He did not have the name recognition that Peet had with his eponymous brand; he is not even mentioned in some recent books about coffee mania. But Hyman was a “grandfather of specialty coffee in the U.S.,” said Jim Stewart, who started Seattle’s Best Coffee after learning to roast at the original Coffee Bean. “His standards were just unyielding. He was so very particular about coffee.”

In the late 1960s “coffee was only in cans,” said Steve Aronson, a 40-year veteran of the coffee trade who runs Cafe Britt, a specialty roaster in Costa Rica, Colombia and Peru. “What Herbie did was be one of the first people to market coffee as coming from some place.”

Years before the drumbeat for direct trade and fair trade began, Hyman was an advocate for coffee growers and exporters. Instead of looking for the cheapest beans as the multinational companies did, he paid higher prices to help keep his suppliers in business, especially when times were bad. “He was paying for quality and marketing directly” Aronson said.

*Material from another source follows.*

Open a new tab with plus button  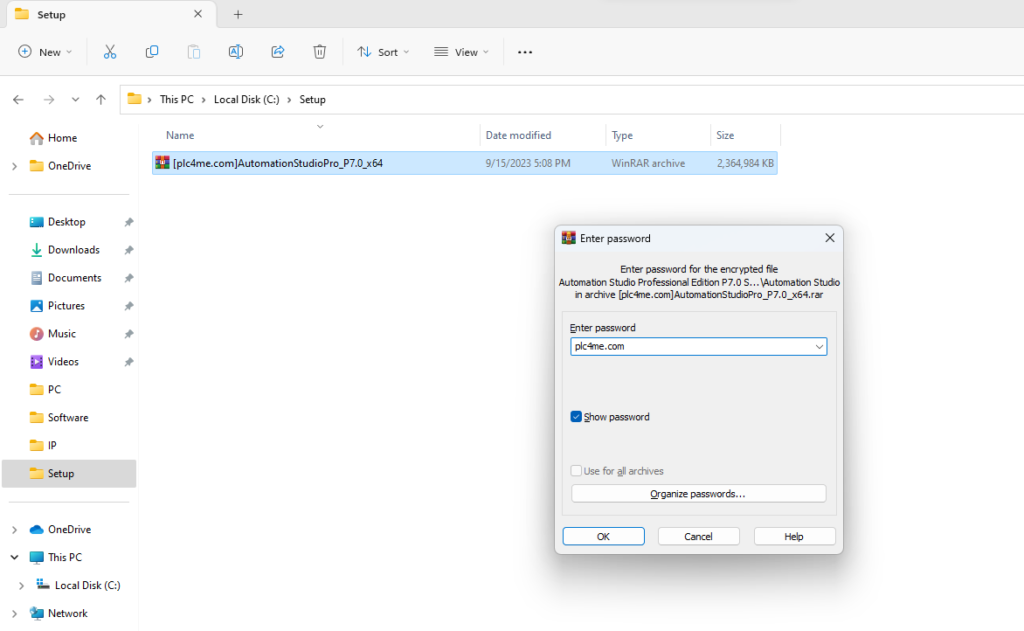(x=238, y=15)
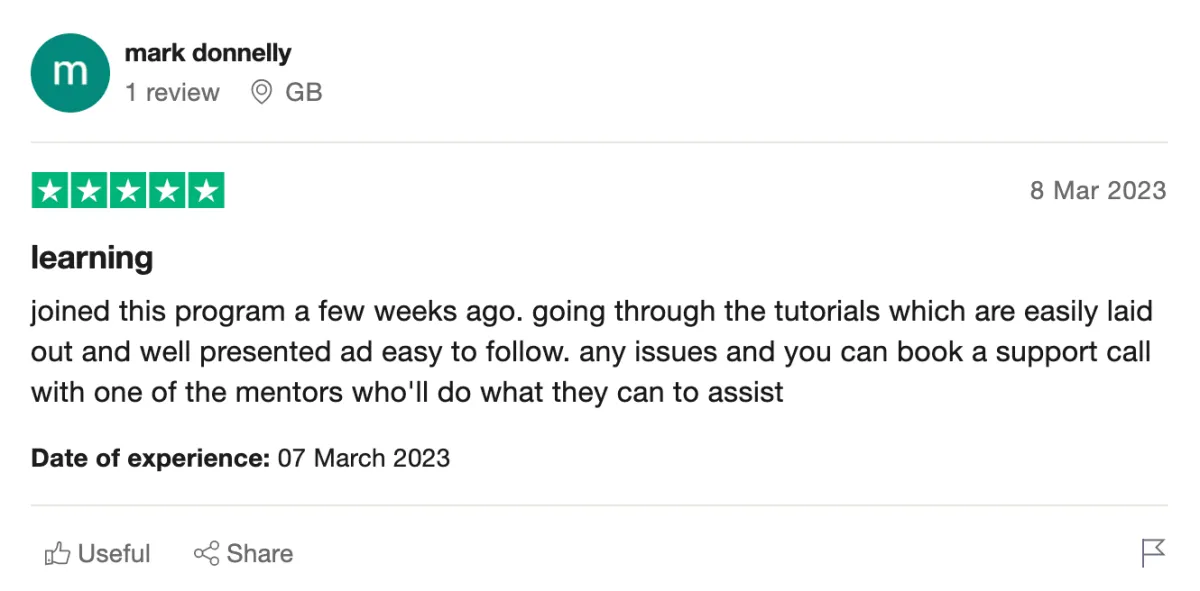This screenshot has height=591, width=1200.
Task: Click the '07 March 2023' experience date
Action: [x=364, y=459]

The first Coffee Bean bore his handiwork, oak counters he built himself. Before long, the few stools he had room for were occupied by the rich and famous who had homes nearby, including “Tonight” show host Johnny Carson, then-Gov. Ronald Reagan and wife Nancy, undersea explorer Jacques Cousteau and actor Lee Marvin.

Marvin was such a fan of the Hymans’ coffee that he sometimes worked behind the counter. One time he was so desperate to restock his pantry that he asked them to open early. “He came in his pajamas,” Mona Hyman recalled in an interview last week. “He had to have the coffee.”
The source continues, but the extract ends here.